By rng_58, history, 13 months ago, ,

We will hold AtCoder Grand Contest 034. This contest counts for GP30 scores.

The point values will be announced later.

We are looking forward to your participation!

• +102

 » 13 months ago, # |   +1 Is the website ok? It responds slowly as hell
•  » » 13 months ago, # ^ |   0 It works fine for me now.
•  » » 13 months ago, # ^ |   0 It works on my machine
 » 13 months ago, # |   +8 How to solve C?
•  » » 13 months ago, # ^ |   +58 Editorials are yploaded now.
 » 13 months ago, # |   0 How to get 2540 on the last sample testcase in C? I got only 2626 and I can't see the bug in my idea.
•  » » 13 months ago, # ^ | ← Rev. 2 →   +10 As I see from my solution we take $1000$ days for exams $4, 10$ and $540$ for $9$
 » 13 months ago, # |   +13 Congrats to Petr the single guy to solve all problems.
 » 13 months ago, # |   +83 How to get your best result to date on AtCoder?Start by implementing both A and B before submitting each of them, because that's what all the cool kids do.
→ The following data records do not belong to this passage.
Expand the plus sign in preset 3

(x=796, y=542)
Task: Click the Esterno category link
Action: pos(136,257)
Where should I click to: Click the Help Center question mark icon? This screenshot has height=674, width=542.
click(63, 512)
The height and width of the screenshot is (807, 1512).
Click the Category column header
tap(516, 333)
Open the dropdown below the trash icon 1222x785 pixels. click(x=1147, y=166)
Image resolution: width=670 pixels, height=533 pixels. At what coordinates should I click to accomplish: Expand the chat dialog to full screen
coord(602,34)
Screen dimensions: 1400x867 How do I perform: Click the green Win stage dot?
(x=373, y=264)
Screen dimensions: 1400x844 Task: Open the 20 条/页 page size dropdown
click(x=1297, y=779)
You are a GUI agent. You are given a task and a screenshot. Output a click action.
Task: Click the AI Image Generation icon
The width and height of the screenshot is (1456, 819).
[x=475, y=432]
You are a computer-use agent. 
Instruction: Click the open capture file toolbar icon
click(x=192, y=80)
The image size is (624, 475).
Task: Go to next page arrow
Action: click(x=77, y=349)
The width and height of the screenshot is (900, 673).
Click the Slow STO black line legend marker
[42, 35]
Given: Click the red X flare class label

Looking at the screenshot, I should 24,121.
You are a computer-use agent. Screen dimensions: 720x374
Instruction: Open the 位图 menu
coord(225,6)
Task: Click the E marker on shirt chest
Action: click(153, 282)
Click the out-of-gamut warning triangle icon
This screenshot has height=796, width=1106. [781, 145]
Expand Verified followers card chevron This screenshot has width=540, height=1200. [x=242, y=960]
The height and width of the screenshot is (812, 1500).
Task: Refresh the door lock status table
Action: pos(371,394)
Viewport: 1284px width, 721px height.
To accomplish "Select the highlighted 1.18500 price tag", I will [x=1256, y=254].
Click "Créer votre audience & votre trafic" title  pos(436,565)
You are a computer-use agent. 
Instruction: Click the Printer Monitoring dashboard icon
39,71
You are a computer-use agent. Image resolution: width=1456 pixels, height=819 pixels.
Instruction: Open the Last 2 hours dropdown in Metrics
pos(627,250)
Get two Wrong Answers. Attempt to fix A only to get another Wrong Answer. Contemplate throwing your laptop into a fire. After 45 minutes, having A,B,C, skip D in favor of E, because the former is obviously too difficult. Observe that E is indeed trivial and can be even solved in $O(N)$. Don't listen to your suspicious voice, implement it and get WA. Contemplate throwing the laptop into a fire again. Then realise you're an idiot and fix E. Subsequently read D and remember that you know this trick. Solve it in 10 minutes and then painfully watch how your penalty is dragging you down each minute.
 » 13 months ago, # |   +26 D is so beautiful! Thanks for the great contest!
 » 13 months ago, # |   -8 Why is it legal to divide in F?The solution is something like $\frac{[1-2^n, 1, 1, 1]}{[1, 0, 0, 0]-input}$, but why is it OK to perform the division with zeroes in the denominator?
•  » » 13 months ago, # ^ |   0 Because there are no zeroes in the denominator. Each denominator is of the form $-1\pm p_0\pm p_1\ldots\pm p_{2^N-1}$, where half of $\pm$ signs is replaced with $+$ and half is replaced with $-$. Because the sum of $p_0,\ldots,p_{2^N-1}$ is $1$, the denominators cannot be zero (except the denominator at index $0$, which is special-cased).
 » 13 months ago, # |   -15 This contest was good, but... the solutions of problem A, B, C, E was greedy. Is it "GreedForces" or "AtCoder Greedy Contest"? :)
•  » » 13 months ago, # ^ |   +19 Problem E is $dp$. Either way, I don't find this so surprising since a big proportion of all the problems are greedy and because AtCoder has an inclination towards less technical tasks, greed & math are the most widespread types.
 » 13 months ago, # | ← Rev. 2 →   +10 This submission of Task A gives answer "NO" for test case 10 1 9 2 10 ..######.. But it still got accepted, I think the correct answer should be "YES", is this a case of weak test cases or am I making a mistake.
•  » » 13 months ago, # ^ |   0 Probably weak testcases.
•  » » 13 months ago, # ^ |   0 My submission is giving YES. I think the test case was not included for checking.
 » 13 months ago, # |   +8 How to solve D in $O(S\log{n})$?
•  » » 13 months ago, # ^ |   0 Basically, in the flow solution, find each shortest augmenting path in $O(log n)$.
•  » » » 13 months ago, # ^ |   0 So you need to maintain 4 heaps at each part and bruteforce each possible way how augmenting path may look?
 » 13 months ago, # |   0 Is it possible to find the minimum possible sum in problem D faster than $O(S N^2)$?